= Dave Gould =

American choreographer (1899–1969)

Dave Gould

Dave Gould (born Dezső Guttmann; March 11, 1899 – June 3, 1969) was a Hungarian-American choreographer and dance director. He is notable as one of the three people to win the short-lived Academy Award for Best Dance Direction.

==Early life==
He was born to a Jewish family in Kiscigánd, formerly in Austro-Hungarian Empire, now in Hungary. In 1923 it merged with Nagycigánd under the name of Cigánd. At the time of his birth, his father was living in New York, and in 1904, he emigrated to America with his mother.

==Career==
Gould began his career as a Broadway stage choreographer. He won an Academy Award for Dance Direction in 1936 for the “Straw Hat” finale of Folies Bergère de Paris and Broadway Melody's I've Got a Feeling You're Fooling. featuring Maurice Chevalier, Ann Sothern, and Merle Oberon. He was nominated for the remaining two years that the award was given. Gould was an "influential contributor to the use of dance in the MGM musical, however with a lack of training and breadth of knowledge in the dance vocabularies, [his] contribution is easily lost... His work centered on background framing ensuring that focus is not lost from the star of the film." After his early successes, he found work in smaller studios until his retirement. In the 1940s he largely directed short films.

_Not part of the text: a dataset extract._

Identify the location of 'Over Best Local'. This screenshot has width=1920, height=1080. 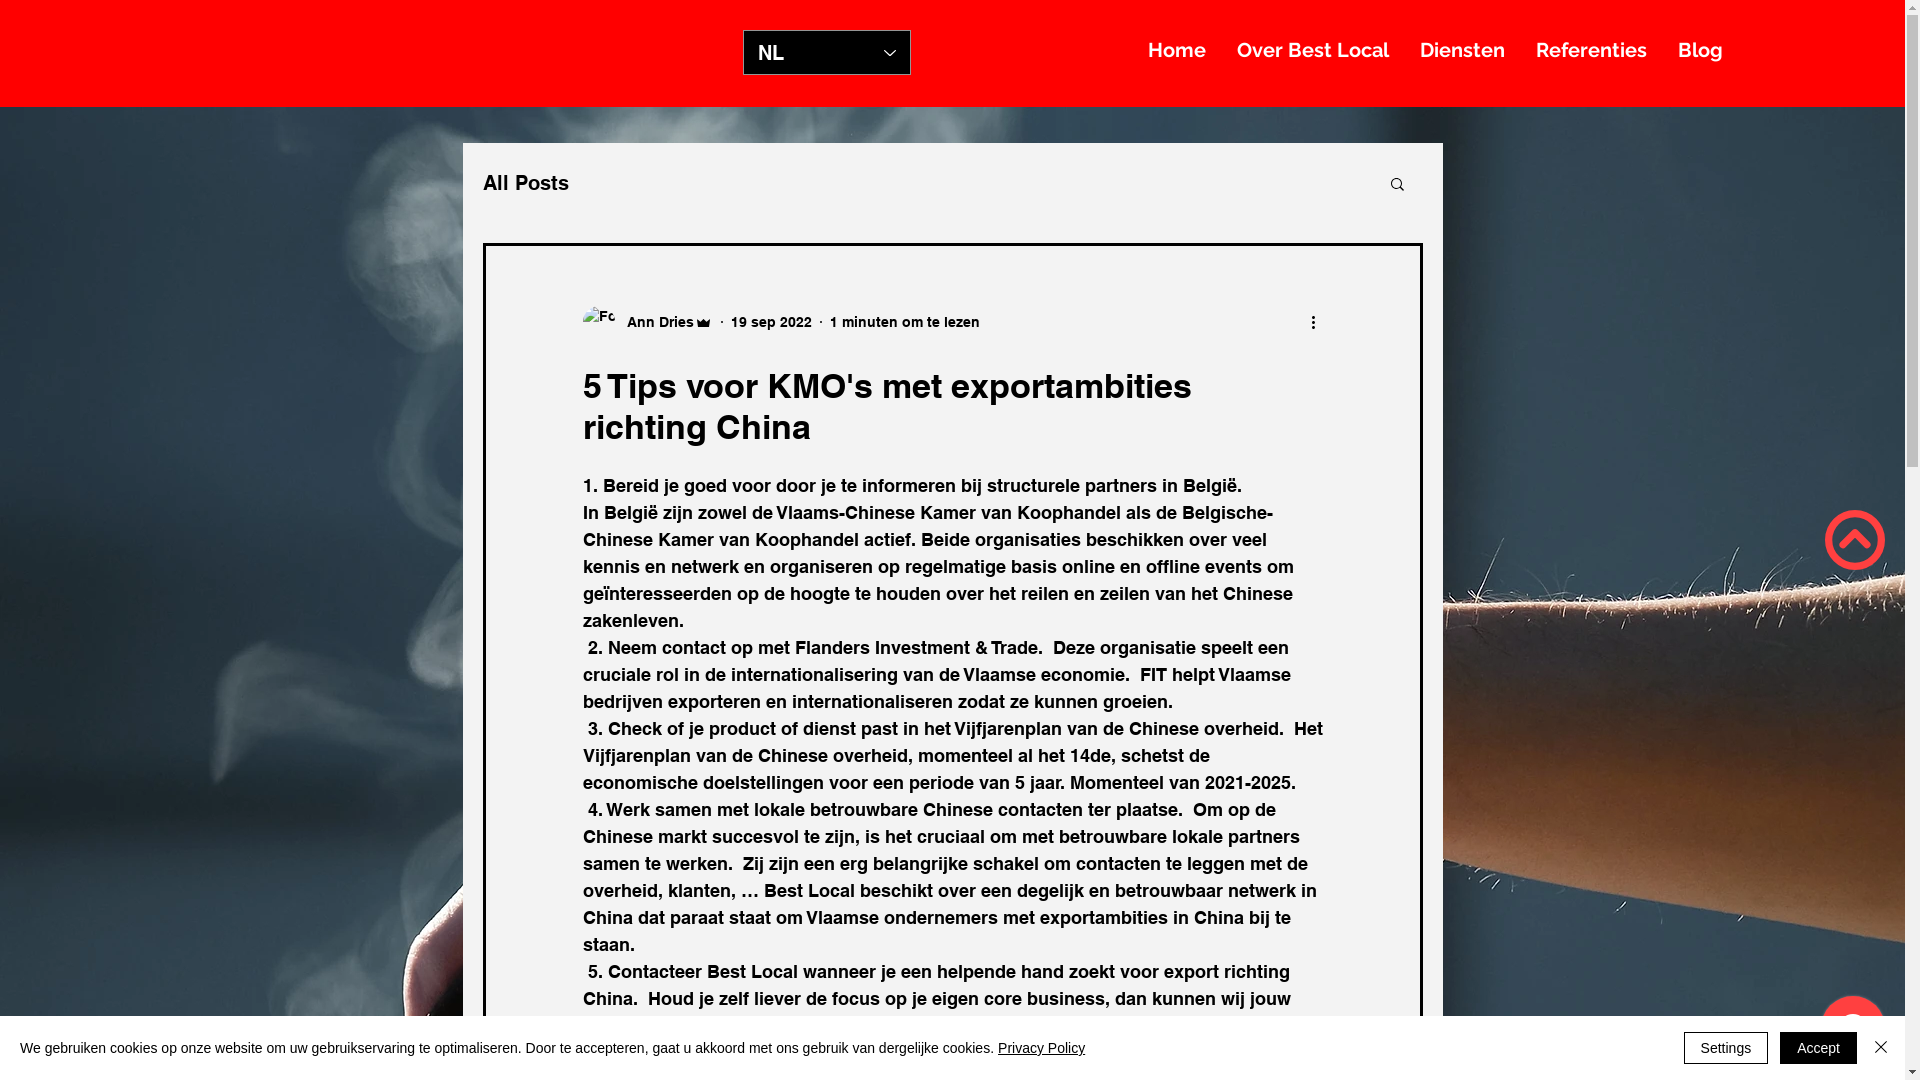
(1313, 49).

He was credited with 39 films as a choreographer and 28 as a director of short films

===Selected films===
====Choreographer====
- 1932: The Subway Symphony
- 1934: Three on a Honeymoon
- 1935: Folies-Bergère de Paris
- 1937: A Day at the Races (film)
- 1939: Everything's on Ice
- 1940: The Boys from Syracuse (film)
- 1942: Youth on Parade
- 1944: Casanova in Burlesque
- 1949: Fireball Fun for All

====Director====
- 1942: Rhythm Parade
- 1944: Yankee Doodle Daughters
- 1945: Here Come the Navy Bands
- 1946: Baby, Are You Kiddin’?
- 1946: Roly Poly
- 1946: Old Chisholm Trail
- 1946: All in Favor Say Aye

==Personal==
Gould married show girl Mitzi Haynes on April 18, 1937.; they divorced in 1939.